Cette mesure intervient alors que N’Djamena fait face à une multiplication des conflits fonciers, à la spéculation immobilière, à la raréfaction des réserves de l’État et à une expansion urbaine jugée insuffisamment maîtrisée.
Le gel concerne notamment les terrains à vocation commerciale, économique et industrielle, ainsi que ceux sollicités par les ONG et les organisations de la société civile. Les dossiers encore en cours, sans décision définitive d’attribution, pourront également être réexaminés.
Le gouvernement entend également revoir les demandes formulées par les administrations publiques. Désormais, les ministères, institutions, établissements publics et collectivités ne bénéficieront plus d’attributions automatiques.

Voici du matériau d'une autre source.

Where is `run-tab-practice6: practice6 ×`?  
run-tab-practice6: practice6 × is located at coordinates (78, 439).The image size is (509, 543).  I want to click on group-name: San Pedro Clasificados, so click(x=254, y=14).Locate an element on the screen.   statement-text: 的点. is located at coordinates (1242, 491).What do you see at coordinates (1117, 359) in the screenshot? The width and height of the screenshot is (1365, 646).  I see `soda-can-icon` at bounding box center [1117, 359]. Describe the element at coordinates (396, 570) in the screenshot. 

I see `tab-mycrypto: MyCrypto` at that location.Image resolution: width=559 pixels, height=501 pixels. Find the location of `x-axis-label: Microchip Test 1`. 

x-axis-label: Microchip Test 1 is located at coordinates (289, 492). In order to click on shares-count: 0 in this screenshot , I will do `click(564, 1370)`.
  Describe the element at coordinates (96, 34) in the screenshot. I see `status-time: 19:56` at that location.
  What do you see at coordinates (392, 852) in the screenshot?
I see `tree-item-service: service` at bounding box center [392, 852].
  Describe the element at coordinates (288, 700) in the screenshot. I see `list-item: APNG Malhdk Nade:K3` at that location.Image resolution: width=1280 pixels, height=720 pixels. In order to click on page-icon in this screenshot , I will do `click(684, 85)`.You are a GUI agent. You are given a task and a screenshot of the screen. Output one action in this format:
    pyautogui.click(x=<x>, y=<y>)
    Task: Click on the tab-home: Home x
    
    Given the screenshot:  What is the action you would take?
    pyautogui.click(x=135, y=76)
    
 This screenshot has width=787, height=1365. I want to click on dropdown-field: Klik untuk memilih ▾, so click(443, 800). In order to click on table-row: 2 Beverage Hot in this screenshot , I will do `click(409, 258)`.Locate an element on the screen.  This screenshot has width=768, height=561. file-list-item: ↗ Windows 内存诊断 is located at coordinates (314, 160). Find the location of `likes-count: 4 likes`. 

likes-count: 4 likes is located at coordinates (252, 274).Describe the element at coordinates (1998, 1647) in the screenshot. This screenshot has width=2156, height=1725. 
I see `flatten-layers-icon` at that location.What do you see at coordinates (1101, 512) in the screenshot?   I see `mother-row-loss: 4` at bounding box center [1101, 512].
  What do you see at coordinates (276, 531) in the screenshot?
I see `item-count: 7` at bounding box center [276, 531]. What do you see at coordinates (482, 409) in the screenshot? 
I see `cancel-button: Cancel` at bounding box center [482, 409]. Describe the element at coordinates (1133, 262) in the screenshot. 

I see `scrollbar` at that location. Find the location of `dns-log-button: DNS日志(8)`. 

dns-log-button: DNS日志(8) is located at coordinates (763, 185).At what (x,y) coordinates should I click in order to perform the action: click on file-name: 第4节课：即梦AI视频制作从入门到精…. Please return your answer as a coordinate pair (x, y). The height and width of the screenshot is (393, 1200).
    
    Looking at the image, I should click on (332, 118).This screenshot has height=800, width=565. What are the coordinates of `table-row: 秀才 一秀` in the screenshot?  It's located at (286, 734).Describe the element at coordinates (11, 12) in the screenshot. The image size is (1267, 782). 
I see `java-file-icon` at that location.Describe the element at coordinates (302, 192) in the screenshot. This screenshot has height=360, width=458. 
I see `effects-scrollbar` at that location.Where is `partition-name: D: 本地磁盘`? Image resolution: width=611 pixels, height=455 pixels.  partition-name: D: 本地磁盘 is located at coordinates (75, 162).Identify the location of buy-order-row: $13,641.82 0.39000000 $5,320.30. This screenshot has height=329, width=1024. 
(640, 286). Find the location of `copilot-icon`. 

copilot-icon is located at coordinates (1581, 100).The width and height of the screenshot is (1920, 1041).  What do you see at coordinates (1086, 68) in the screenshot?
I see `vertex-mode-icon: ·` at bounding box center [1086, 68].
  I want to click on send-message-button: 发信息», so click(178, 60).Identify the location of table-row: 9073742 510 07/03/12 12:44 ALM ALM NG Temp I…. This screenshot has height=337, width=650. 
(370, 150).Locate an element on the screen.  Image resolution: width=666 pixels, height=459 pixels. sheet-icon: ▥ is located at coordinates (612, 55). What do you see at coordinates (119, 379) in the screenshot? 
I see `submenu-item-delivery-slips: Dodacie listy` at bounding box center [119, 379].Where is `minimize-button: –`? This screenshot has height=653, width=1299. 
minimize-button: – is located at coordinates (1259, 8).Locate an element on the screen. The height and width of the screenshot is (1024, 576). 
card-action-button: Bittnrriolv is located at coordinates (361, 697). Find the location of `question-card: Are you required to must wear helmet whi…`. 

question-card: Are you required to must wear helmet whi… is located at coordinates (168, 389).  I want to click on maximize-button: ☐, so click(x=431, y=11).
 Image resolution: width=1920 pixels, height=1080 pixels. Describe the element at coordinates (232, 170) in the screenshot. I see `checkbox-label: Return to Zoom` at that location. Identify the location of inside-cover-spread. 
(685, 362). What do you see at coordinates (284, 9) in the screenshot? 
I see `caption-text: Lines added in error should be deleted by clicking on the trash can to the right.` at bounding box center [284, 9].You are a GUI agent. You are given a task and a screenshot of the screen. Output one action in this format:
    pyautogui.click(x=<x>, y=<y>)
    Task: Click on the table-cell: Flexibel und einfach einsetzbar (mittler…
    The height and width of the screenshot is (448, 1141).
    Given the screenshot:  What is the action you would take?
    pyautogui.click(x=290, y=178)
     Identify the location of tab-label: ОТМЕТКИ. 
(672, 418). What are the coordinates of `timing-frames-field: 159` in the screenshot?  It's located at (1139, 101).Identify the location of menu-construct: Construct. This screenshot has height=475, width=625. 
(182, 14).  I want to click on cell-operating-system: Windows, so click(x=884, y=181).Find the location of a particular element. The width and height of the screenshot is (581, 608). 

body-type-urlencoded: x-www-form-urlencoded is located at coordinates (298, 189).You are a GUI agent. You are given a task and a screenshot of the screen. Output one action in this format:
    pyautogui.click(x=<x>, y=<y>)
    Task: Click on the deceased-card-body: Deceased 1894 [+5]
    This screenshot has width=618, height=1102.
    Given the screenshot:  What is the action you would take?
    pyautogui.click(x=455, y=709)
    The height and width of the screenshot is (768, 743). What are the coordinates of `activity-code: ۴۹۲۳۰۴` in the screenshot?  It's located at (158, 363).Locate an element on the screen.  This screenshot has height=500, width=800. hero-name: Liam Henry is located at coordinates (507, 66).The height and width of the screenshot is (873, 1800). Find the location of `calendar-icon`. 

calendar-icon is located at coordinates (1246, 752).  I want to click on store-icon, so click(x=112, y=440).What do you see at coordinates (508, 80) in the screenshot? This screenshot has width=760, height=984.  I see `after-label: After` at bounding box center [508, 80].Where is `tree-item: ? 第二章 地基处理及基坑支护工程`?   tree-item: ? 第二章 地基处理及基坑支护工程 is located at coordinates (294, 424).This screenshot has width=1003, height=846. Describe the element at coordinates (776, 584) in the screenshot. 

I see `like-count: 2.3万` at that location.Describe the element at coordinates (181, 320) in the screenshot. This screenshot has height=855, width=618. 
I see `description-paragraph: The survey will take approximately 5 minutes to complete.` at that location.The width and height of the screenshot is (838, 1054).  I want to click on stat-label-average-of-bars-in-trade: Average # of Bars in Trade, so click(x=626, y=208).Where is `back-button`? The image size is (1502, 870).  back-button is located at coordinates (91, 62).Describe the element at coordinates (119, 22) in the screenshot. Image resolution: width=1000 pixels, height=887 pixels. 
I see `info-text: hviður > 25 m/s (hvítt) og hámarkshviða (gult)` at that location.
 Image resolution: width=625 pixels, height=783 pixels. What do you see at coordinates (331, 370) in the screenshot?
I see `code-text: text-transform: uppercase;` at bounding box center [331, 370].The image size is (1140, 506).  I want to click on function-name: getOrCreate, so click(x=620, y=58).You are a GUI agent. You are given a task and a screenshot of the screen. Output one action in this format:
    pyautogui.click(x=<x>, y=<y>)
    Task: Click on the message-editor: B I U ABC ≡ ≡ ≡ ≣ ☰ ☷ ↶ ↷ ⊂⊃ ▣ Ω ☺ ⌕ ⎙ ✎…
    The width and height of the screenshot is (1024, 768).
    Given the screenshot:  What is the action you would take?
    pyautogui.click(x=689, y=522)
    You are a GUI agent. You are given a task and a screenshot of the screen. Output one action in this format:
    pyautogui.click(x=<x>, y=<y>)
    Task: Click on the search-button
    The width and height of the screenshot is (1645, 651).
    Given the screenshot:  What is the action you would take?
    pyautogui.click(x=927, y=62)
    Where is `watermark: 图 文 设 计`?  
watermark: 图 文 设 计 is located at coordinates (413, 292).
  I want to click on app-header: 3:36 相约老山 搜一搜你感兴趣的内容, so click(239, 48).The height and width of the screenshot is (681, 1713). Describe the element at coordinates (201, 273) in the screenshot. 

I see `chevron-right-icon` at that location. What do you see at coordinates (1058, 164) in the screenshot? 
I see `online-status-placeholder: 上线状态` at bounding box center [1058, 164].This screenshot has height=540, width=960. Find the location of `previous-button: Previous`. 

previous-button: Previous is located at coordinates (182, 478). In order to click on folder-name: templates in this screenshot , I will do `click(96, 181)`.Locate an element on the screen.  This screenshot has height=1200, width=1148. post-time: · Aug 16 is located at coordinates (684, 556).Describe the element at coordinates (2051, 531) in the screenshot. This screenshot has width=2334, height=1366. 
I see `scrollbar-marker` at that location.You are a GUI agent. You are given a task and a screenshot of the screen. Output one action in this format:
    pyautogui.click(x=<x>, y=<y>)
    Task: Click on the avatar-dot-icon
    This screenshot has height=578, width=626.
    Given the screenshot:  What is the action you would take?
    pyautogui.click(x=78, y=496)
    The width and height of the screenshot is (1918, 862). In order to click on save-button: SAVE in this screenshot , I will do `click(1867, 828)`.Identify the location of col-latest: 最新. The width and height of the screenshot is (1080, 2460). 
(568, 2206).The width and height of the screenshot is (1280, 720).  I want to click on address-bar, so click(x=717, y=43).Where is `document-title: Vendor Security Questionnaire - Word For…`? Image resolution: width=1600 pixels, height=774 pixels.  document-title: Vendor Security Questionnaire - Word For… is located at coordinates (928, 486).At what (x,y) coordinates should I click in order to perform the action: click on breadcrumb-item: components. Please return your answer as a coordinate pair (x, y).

Chaque demande devra faire l’objet d’une étude de faisabilité, d’une vérification de sa conformité aux documents d’urbanisme, d’une évaluation des besoins réels et d’un examen de son intérêt stratégique pour l’État.
Pour Mahamat Assileck Halata, l’objectif est clair : préserver les réserves foncières publiques, lutter contre la spéculation et les occupations irrégulières, réduire les litiges et renforcer la transparence dans la gestion du patrimoine foncier.
Présentée comme une mesure conservatoire, cette suspension s’inscrit dans une réforme plus vaste de la gouvernance foncière. Celle-ci prévoit notamment la digitalisation du cadastre, la modernisation des procédures, la sécurisation des archives et des droits fonciers, ainsi que l’actualisation des réserves de l’État.
Le ministre a également évoqué la mise en place des chambres foncières dans les juridictions, conformément à la loi n°010 du 9 décembre 2025, afin de mieux traiter les contentieux liés à la terre.
Le gouvernement appelle enfin les administrations, opérateurs économiques, organisations de la société civile et citoyens à respecter strictement la nouvelle mesure. Sa levée interviendra, selon le ministre, lorsque les conditions d’une gestion foncière plus transparente, rigoureuse et planifiée seront réunies.
À N’Djamena, le message est désormais sans ambiguïté : le foncier public n’est plus destiné à être attribué au fil des demandes, mais doit répondre à une vision d’aménagement durable de la capitale.